> **REQUIRED WORK**
In the entries below, the lines from the one with "483x243 pixels." through the one with "Task: Focus the Search input field" are to be copied exactly; both ends count.

> **DATASET ENTRIES**
* * * * *

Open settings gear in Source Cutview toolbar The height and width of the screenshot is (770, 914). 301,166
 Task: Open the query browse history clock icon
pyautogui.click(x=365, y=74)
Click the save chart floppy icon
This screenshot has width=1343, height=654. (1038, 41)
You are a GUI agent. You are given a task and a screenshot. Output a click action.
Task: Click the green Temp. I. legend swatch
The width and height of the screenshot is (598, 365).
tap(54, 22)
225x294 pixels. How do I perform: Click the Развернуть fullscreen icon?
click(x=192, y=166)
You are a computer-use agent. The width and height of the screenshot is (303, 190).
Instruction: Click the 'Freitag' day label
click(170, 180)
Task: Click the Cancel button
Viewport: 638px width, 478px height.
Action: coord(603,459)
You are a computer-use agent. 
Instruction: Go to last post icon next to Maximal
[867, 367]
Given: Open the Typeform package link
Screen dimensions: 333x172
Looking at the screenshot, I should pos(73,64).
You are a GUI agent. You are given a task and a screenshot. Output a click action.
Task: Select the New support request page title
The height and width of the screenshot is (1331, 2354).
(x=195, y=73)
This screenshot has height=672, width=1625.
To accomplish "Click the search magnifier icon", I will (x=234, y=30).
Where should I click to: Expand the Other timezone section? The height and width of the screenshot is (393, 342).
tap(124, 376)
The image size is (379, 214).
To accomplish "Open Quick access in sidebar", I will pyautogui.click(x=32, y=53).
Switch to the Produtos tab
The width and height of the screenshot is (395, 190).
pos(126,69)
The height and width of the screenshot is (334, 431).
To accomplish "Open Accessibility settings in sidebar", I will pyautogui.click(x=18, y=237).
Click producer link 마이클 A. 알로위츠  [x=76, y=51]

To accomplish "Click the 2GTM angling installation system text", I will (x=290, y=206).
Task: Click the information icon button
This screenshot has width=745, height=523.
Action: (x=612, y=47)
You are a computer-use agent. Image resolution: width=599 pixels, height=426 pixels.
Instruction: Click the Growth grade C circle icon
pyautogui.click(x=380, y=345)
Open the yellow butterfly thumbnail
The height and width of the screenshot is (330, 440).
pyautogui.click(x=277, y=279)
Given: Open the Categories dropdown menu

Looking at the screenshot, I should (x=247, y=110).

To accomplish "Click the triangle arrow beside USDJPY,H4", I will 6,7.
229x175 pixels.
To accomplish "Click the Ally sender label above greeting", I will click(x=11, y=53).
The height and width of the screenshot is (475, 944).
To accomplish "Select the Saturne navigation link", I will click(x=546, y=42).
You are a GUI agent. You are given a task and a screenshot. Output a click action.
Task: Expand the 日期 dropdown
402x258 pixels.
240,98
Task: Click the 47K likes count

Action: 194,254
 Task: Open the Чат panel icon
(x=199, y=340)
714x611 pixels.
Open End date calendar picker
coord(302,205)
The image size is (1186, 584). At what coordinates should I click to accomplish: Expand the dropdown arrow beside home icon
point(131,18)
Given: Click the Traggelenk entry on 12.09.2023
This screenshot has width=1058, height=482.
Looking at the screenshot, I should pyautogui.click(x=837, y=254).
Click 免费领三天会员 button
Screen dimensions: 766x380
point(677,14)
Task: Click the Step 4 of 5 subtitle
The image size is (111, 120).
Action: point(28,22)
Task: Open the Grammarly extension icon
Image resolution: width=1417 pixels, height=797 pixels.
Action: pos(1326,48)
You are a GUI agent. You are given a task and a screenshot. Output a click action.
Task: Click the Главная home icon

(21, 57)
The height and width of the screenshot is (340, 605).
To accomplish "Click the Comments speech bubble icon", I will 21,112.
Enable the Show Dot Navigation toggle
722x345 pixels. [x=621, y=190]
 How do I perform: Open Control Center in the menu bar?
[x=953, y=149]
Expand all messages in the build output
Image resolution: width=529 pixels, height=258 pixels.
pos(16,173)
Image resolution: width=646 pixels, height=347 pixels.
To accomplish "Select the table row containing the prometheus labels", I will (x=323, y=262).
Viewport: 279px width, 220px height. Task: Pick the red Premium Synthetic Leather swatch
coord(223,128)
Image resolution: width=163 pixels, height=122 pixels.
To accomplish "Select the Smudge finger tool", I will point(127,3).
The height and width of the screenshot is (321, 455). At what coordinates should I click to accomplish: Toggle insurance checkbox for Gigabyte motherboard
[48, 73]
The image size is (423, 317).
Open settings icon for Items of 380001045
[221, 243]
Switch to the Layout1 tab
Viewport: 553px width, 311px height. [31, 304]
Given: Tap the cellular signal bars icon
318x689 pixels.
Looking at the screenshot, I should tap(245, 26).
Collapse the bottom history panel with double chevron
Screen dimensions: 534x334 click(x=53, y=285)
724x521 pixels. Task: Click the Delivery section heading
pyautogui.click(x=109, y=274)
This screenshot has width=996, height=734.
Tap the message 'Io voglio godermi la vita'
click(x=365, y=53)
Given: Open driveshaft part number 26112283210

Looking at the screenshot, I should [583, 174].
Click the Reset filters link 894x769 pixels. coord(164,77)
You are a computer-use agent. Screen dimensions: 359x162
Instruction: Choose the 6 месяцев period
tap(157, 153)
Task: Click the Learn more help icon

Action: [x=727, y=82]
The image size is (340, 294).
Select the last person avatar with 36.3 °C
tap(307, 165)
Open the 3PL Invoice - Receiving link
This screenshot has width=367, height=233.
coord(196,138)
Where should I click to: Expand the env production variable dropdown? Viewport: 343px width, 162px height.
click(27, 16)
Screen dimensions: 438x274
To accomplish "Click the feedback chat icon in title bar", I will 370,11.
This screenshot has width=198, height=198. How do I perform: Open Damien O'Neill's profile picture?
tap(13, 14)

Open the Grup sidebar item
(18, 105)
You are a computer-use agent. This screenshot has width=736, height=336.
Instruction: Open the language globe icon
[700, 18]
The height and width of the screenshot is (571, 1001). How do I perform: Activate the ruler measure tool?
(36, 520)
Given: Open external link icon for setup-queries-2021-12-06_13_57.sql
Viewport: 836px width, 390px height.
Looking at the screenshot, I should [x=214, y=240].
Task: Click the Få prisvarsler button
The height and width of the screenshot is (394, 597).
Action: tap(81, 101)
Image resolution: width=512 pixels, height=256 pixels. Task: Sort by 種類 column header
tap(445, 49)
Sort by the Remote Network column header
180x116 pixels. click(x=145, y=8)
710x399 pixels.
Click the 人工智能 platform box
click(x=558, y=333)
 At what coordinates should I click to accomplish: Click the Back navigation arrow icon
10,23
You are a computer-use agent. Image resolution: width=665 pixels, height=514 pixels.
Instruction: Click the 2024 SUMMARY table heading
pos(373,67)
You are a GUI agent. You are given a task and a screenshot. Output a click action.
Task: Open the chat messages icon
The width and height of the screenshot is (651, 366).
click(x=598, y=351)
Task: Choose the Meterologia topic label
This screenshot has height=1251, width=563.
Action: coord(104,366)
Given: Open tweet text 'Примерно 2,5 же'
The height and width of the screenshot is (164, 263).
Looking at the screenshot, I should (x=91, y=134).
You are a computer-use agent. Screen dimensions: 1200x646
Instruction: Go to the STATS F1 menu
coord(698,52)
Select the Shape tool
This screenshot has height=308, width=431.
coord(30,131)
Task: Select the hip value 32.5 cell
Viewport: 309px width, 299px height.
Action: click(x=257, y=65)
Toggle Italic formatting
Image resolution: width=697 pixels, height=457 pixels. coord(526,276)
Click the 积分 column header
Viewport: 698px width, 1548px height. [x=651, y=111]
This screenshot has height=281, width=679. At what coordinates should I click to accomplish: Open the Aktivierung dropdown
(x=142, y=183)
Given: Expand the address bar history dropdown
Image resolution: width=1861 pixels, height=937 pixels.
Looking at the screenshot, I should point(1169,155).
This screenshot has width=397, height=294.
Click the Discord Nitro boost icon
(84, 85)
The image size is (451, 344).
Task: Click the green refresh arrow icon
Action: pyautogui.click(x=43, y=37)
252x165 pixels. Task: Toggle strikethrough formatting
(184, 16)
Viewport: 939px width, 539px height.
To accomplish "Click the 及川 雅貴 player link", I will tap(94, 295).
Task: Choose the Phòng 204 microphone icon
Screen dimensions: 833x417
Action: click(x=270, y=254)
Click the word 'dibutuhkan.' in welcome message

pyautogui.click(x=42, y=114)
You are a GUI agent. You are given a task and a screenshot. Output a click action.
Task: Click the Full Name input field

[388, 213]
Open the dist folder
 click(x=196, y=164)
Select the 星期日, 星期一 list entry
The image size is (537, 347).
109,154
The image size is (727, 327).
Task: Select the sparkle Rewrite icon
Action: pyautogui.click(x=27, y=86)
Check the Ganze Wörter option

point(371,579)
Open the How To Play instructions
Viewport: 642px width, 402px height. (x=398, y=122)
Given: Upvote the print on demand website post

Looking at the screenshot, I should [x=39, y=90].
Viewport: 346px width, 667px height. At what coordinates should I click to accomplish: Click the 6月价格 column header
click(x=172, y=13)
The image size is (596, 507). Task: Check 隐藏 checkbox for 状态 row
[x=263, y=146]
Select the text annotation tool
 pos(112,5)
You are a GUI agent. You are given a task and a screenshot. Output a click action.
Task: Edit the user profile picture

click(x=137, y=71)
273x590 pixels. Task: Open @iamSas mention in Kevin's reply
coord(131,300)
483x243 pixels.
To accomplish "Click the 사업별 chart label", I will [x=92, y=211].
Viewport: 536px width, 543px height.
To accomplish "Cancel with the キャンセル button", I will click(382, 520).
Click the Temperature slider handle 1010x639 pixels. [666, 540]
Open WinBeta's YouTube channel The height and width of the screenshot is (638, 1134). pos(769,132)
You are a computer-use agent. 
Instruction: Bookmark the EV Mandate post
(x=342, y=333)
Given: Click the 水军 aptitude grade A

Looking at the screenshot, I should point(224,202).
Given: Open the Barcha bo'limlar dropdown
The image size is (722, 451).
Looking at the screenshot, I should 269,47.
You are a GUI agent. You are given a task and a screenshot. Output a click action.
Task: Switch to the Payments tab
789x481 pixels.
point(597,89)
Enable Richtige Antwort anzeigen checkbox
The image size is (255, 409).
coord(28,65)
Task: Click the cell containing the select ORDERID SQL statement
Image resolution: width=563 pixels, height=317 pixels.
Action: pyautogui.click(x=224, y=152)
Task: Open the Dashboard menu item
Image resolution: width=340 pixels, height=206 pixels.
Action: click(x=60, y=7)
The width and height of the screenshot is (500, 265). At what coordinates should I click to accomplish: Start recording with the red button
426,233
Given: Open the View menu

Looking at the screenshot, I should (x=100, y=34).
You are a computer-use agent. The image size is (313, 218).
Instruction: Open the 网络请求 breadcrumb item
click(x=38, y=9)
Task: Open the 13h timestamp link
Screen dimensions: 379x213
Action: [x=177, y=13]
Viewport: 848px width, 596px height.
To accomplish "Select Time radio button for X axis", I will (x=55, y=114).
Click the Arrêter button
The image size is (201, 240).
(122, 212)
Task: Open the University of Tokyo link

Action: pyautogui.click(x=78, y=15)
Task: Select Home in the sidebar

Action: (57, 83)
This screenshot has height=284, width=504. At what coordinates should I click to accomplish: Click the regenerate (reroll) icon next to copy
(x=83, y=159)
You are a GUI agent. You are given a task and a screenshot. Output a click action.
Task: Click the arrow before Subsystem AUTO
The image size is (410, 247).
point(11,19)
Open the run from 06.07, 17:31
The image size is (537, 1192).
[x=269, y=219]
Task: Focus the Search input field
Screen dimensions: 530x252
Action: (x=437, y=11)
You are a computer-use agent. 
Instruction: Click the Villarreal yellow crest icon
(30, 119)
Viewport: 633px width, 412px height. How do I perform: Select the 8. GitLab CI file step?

* * * * *

> **OUTPUT OF THE TASK**
483x243 pixels.
To accomplish "Click the 사업별 chart label", I will [x=92, y=211].
Viewport: 536px width, 543px height.
To accomplish "Cancel with the キャンセル button", I will click(382, 520).
Click the Temperature slider handle 1010x639 pixels. [666, 540]
Open WinBeta's YouTube channel The height and width of the screenshot is (638, 1134). pos(769,132)
You are a computer-use agent. 
Instruction: Bookmark the EV Mandate post
(x=342, y=333)
Given: Click the 水军 aptitude grade A

Looking at the screenshot, I should point(224,202).
Given: Open the Barcha bo'limlar dropdown
The image size is (722, 451).
Looking at the screenshot, I should 269,47.
You are a GUI agent. You are given a task and a screenshot. Output a click action.
Task: Switch to the Payments tab
789x481 pixels.
point(597,89)
Enable Richtige Antwort anzeigen checkbox
The image size is (255, 409).
coord(28,65)
Task: Click the cell containing the select ORDERID SQL statement
Image resolution: width=563 pixels, height=317 pixels.
Action: pyautogui.click(x=224, y=152)
Task: Open the Dashboard menu item
Image resolution: width=340 pixels, height=206 pixels.
Action: click(x=60, y=7)
The width and height of the screenshot is (500, 265). At what coordinates should I click to accomplish: Start recording with the red button
426,233
Given: Open the View menu

Looking at the screenshot, I should (x=100, y=34).
You are a computer-use agent. The image size is (313, 218).
Instruction: Open the 网络请求 breadcrumb item
click(x=38, y=9)
Task: Open the 13h timestamp link
Screen dimensions: 379x213
Action: [x=177, y=13]
Viewport: 848px width, 596px height.
To accomplish "Select Time radio button for X axis", I will (x=55, y=114).
Click the Arrêter button
The image size is (201, 240).
(122, 212)
Task: Open the University of Tokyo link

Action: pyautogui.click(x=78, y=15)
Task: Select Home in the sidebar

Action: (57, 83)
This screenshot has height=284, width=504. At what coordinates should I click to accomplish: Click the regenerate (reroll) icon next to copy
(x=83, y=159)
You are a GUI agent. You are given a task and a screenshot. Output a click action.
Task: Click the arrow before Subsystem AUTO
The image size is (410, 247).
point(11,19)
Open the run from 06.07, 17:31
The image size is (537, 1192).
[x=269, y=219]
Task: Focus the Search input field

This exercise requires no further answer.